*** Block opens ***
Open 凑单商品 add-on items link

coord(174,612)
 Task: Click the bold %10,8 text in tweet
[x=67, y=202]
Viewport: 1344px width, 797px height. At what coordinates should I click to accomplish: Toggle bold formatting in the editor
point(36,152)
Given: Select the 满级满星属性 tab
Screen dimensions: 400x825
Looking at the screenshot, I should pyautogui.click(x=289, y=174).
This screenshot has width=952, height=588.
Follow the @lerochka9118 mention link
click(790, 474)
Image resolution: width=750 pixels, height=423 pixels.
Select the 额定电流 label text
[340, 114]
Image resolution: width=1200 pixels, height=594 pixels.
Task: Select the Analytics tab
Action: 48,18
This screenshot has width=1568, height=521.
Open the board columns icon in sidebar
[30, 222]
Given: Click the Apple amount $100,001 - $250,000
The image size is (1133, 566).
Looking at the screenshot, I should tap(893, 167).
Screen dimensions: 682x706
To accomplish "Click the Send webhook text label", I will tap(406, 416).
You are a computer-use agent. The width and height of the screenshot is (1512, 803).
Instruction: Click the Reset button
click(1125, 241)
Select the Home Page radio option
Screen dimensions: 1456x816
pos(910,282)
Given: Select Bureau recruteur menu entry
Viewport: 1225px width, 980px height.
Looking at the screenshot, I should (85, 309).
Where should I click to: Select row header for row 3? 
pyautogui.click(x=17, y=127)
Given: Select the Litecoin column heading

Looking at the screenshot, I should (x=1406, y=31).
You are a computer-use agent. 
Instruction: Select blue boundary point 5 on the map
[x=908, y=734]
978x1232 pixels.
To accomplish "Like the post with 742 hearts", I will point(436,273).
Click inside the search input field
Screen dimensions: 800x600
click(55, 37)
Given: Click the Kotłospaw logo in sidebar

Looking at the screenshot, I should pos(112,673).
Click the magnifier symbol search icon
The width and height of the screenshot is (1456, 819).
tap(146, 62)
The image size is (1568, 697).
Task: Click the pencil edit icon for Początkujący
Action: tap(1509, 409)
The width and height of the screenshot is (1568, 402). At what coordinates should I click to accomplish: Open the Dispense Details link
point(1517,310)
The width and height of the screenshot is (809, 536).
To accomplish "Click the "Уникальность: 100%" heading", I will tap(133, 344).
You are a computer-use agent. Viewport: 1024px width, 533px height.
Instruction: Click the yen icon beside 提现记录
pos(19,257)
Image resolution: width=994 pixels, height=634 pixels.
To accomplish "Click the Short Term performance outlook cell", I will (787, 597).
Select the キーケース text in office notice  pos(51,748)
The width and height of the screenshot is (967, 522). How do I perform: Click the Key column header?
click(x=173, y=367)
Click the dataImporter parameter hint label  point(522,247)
*** Block closes ***
**Brief:** Reproduce, word for word and in full, only the lines above that start at the line with "Screen dimensions: 682x706" and run through the line with "You are a computer-use agent. Viewport: 1024px", both ends included.

**Exercise output:**
Screen dimensions: 682x706
To accomplish "Click the Send webhook text label", I will tap(406, 416).
You are a computer-use agent. The width and height of the screenshot is (1512, 803).
Instruction: Click the Reset button
click(1125, 241)
Select the Home Page radio option
Screen dimensions: 1456x816
pos(910,282)
Given: Select Bureau recruteur menu entry
Viewport: 1225px width, 980px height.
Looking at the screenshot, I should (85, 309).
Where should I click to: Select row header for row 3? 
pyautogui.click(x=17, y=127)
Given: Select the Litecoin column heading

Looking at the screenshot, I should (x=1406, y=31).
You are a computer-use agent. 
Instruction: Select blue boundary point 5 on the map
[x=908, y=734]
978x1232 pixels.
To accomplish "Like the post with 742 hearts", I will point(436,273).
Click inside the search input field
Screen dimensions: 800x600
click(55, 37)
Given: Click the Kotłospaw logo in sidebar

Looking at the screenshot, I should pos(112,673).
Click the magnifier symbol search icon
The width and height of the screenshot is (1456, 819).
tap(146, 62)
The image size is (1568, 697).
Task: Click the pencil edit icon for Początkujący
Action: tap(1509, 409)
The width and height of the screenshot is (1568, 402). At what coordinates should I click to accomplish: Open the Dispense Details link
point(1517,310)
The width and height of the screenshot is (809, 536).
To accomplish "Click the "Уникальность: 100%" heading", I will tap(133, 344).
You are a computer-use agent. Viewport: 1024px width, 533px height.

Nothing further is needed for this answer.